Sans se montrer, Catherine chuchota :

– Autant savoir ce qu'il veut. Dites que je le recevrai... mais seul

! Qu'il vienne ici sans aucune escorte... Cela donnera à mon fils le temps d'arriver à destination, je pense.

Kennedy fit signe qu'il avait compris et se remit à discuter avec l'Espagnol tandis que Catherine, escortée de Sara et de Frère Etienne, quittait le chemin de ronde. Elle avait pris sa décision sans hésiter parce que VillaAndrado était l'homme de La Trémoille et parce qu'elle avait toujours su regarder le danger en face. Si le Castillan devait représenter un péril, et elle voyait mal comment il pouvait en être autrement, autant valait le savoir tout de suite.

Un moment plus tard, Rodrigue de Villa-Andrado, suivi d'un seul page qui portait son heaume, pénétrait dans la grande salle où l'attendait Catherine. La jeune femme, flanquée de Sara et de Frère Étienne debout de chaque côté de son siège, avait pris place dans un fauteuil à haut dossier que deux marches surélevaient. Très droite, ses jolies mains nouées sur ses genoux, elle regardait entrer le visiteur.

Son aspect était si imposant qu'à la vue de cette femme, ou plutôt de cette statue voilée et noire, l'Espagnol, surpris, marqua un temps d'arrêt au seuil de la salle puis, d'un pas qui hésitait, il s'avança tandis que le sourire vainqueur, arboré en entrant, s'éteignait comme une chandelle que l'on souffle.

Parvenu devant Catherine, il se courba presque jusqu'à terre mais sans pouvoir s'empêcher de jeter, par en dessous, un rapide regard à la jeune femme.

– Madame, dit-il d'une voix contenue, je vous rends grâce pour ces instants que vous voulez bien m'accorder. Mais c'est seul à seul que je souhaiterais vous entretenir.

– Messire, vous comprendrez aisément que je ne saurais vous souhaiter la bienvenue avant de savoir ce qui vous amène.

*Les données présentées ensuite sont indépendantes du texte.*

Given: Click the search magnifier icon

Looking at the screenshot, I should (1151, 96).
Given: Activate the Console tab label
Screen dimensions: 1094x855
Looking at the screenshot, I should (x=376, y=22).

Au surplus, je n'ai rien de caché pour Dame Sara qui m'a élevée ni pour Frère Étienne Char– lot, mon confesseur.

Le moine retint un sourire à ce mensonge flagrant mais s'y laissa aller en constatant que le Castillan le considérait avec méfiance.

– Je connais Frère Étienne, marmotta Villa– Andrado.

Monseigneur de La Trémoille donnerait cher pour ce cuir usé et ces quelques cheveux gris.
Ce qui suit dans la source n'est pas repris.